Fact 1: Romania is a secular state.

Fact 2: Religion is taught to grades 1-12 in Romanian PUBLIC schools.

Fact 3: A highschool student has recently been humiliated in front of his peers by his religion teacher for being an atheist. This has gotten a certain amount of press coverage, bringing with it hundreds of comments from medieval, brainwashed orthodox christians calling the child and his supporters devil worshippers, and even going so far as issuing death threats towards atheists, and exposing their fundamentalist belief system. This made me feel a bit like I was living in Iran. And if things continue the way they are, with the church’s authority growing, and the clergy above and beyond the reach of law, Romania is soon to become a full-fledged theocracy. I hope it doesn’t.

Fact 4: This is not a singular case. In churches, Orthodox priests preach xenofobia, discrimination and hatred against any and all religions that are not Orthodox to people not intelligent enough to discern truth from orthodox brainwashing. No other christian denomination (that I know of) teaches it’s followers explicitly to discriminate against, hate, and socially isolate those that are not of the same faith. Talk about “Religion of love”, eh?  Fortunately, there is a positive aspect in all of this: the number of fundamentalists is still relatively low. Most orthodox believers are not as hate-fueled as the church would have them be. A number of believers adhere to orthodoxy for social reasons and less so from true belief, and they too have become very vocal against the abuses of the clergy.

Fact 5: In Romania there currently are 18.300 (eighteen thousand three hundred) churches, but only 4700 (four thousand seven hundred) middle schools and 425 (four hundred and twenty five!!!) hospitals.

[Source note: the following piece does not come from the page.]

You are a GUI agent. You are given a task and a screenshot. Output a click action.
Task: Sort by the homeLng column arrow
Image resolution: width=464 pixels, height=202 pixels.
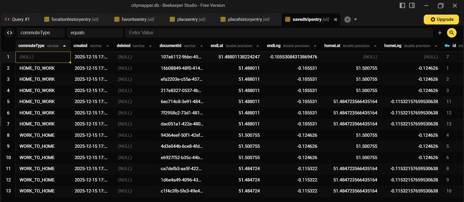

Conclusion: If things continue on this downward spiral, with the State too afraid to put it’s foot down and stop treating the church like a porcelain doll, with priviledges growing every day and money being pumped from local budgets into the black hole of the churches`pocket, we’re not far from the days when the orthodox clergy will yet again build pyres for burning “infidels” like in the good`ol medieval times when they could rule with no questions asked. When I wished for a time machine, I never imagined the Orthodox Church had already built one, primed and ready to take Romania straight back to the dark ages.